* **Dataset excerpt**:
════════

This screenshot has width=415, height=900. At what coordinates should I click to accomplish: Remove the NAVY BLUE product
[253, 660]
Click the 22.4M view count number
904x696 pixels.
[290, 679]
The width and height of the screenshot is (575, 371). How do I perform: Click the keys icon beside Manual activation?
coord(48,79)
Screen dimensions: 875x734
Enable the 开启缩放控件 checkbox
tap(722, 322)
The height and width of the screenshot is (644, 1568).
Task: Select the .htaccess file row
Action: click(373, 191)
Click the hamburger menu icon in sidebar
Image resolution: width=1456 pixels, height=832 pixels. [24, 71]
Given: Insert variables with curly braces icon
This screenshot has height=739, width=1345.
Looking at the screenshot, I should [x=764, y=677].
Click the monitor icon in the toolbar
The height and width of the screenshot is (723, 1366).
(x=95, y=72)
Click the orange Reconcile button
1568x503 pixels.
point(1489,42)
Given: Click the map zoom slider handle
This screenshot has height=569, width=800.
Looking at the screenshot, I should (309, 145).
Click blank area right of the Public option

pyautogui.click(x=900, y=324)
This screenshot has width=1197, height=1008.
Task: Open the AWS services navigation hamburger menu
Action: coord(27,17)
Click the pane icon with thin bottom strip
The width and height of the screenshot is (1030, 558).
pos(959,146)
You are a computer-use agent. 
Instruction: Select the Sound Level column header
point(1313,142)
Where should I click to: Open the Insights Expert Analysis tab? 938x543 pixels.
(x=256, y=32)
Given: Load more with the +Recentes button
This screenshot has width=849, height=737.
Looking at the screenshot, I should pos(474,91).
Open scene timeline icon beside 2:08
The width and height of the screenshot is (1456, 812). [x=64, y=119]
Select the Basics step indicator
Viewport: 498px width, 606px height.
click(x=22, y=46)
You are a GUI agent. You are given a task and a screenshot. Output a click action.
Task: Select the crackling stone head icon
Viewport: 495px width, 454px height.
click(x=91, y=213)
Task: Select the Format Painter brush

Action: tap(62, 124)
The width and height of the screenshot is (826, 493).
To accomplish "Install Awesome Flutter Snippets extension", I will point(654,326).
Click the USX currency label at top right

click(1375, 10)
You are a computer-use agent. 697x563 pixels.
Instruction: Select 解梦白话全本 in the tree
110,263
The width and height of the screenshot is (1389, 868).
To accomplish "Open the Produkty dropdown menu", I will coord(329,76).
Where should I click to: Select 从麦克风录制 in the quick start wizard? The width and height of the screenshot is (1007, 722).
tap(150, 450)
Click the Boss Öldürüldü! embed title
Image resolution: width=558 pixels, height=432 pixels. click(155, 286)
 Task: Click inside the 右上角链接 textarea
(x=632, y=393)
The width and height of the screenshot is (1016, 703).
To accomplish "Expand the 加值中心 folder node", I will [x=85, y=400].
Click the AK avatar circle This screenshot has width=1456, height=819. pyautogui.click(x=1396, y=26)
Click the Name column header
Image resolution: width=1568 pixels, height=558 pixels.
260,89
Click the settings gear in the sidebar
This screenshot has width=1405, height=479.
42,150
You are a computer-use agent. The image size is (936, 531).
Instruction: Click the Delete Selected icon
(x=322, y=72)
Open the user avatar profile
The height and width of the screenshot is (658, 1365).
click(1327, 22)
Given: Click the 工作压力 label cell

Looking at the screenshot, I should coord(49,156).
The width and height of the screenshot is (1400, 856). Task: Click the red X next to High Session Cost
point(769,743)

════════

* **The exercise**: Can you duplicate all of the records above line for line, with no changes at all?

* **Task output**:
This screenshot has width=415, height=900. At what coordinates should I click to accomplish: Remove the NAVY BLUE product
[253, 660]
Click the 22.4M view count number
904x696 pixels.
[290, 679]
The width and height of the screenshot is (575, 371). How do I perform: Click the keys icon beside Manual activation?
coord(48,79)
Screen dimensions: 875x734
Enable the 开启缩放控件 checkbox
tap(722, 322)
The height and width of the screenshot is (644, 1568).
Task: Select the .htaccess file row
Action: click(373, 191)
Click the hamburger menu icon in sidebar
Image resolution: width=1456 pixels, height=832 pixels. [24, 71]
Given: Insert variables with curly braces icon
This screenshot has height=739, width=1345.
Looking at the screenshot, I should [x=764, y=677].
Click the monitor icon in the toolbar
The height and width of the screenshot is (723, 1366).
(x=95, y=72)
Click the orange Reconcile button
1568x503 pixels.
point(1489,42)
Given: Click the map zoom slider handle
This screenshot has height=569, width=800.
Looking at the screenshot, I should (309, 145).
Click blank area right of the Public option

pyautogui.click(x=900, y=324)
This screenshot has width=1197, height=1008.
Task: Open the AWS services navigation hamburger menu
Action: coord(27,17)
Click the pane icon with thin bottom strip
The width and height of the screenshot is (1030, 558).
pos(959,146)
You are a computer-use agent. 
Instruction: Select the Sound Level column header
point(1313,142)
Where should I click to: Open the Insights Expert Analysis tab? 938x543 pixels.
(x=256, y=32)
Given: Load more with the +Recentes button
This screenshot has width=849, height=737.
Looking at the screenshot, I should pos(474,91).
Open scene timeline icon beside 2:08
The width and height of the screenshot is (1456, 812). [x=64, y=119]
Select the Basics step indicator
Viewport: 498px width, 606px height.
click(x=22, y=46)
You are a GUI agent. You are given a task and a screenshot. Output a click action.
Task: Select the crackling stone head icon
Viewport: 495px width, 454px height.
click(x=91, y=213)
Task: Select the Format Painter brush

Action: tap(62, 124)
The width and height of the screenshot is (826, 493).
To accomplish "Install Awesome Flutter Snippets extension", I will point(654,326).
Click the USX currency label at top right

click(1375, 10)
You are a computer-use agent. 697x563 pixels.
Instruction: Select 解梦白话全本 in the tree
110,263
The width and height of the screenshot is (1389, 868).
To accomplish "Open the Produkty dropdown menu", I will coord(329,76).
Where should I click to: Select 从麦克风录制 in the quick start wizard? The width and height of the screenshot is (1007, 722).
tap(150, 450)
Click the Boss Öldürüldü! embed title
Image resolution: width=558 pixels, height=432 pixels. click(155, 286)
 Task: Click inside the 右上角链接 textarea
(x=632, y=393)
The width and height of the screenshot is (1016, 703).
To accomplish "Expand the 加值中心 folder node", I will [x=85, y=400].
Click the AK avatar circle This screenshot has width=1456, height=819. pyautogui.click(x=1396, y=26)
Click the Name column header
Image resolution: width=1568 pixels, height=558 pixels.
260,89
Click the settings gear in the sidebar
This screenshot has width=1405, height=479.
42,150
You are a computer-use agent. The image size is (936, 531).
Instruction: Click the Delete Selected icon
(x=322, y=72)
Open the user avatar profile
The height and width of the screenshot is (658, 1365).
click(1327, 22)
Given: Click the 工作压力 label cell

Looking at the screenshot, I should coord(49,156).
The width and height of the screenshot is (1400, 856). Task: Click the red X next to High Session Cost
point(769,743)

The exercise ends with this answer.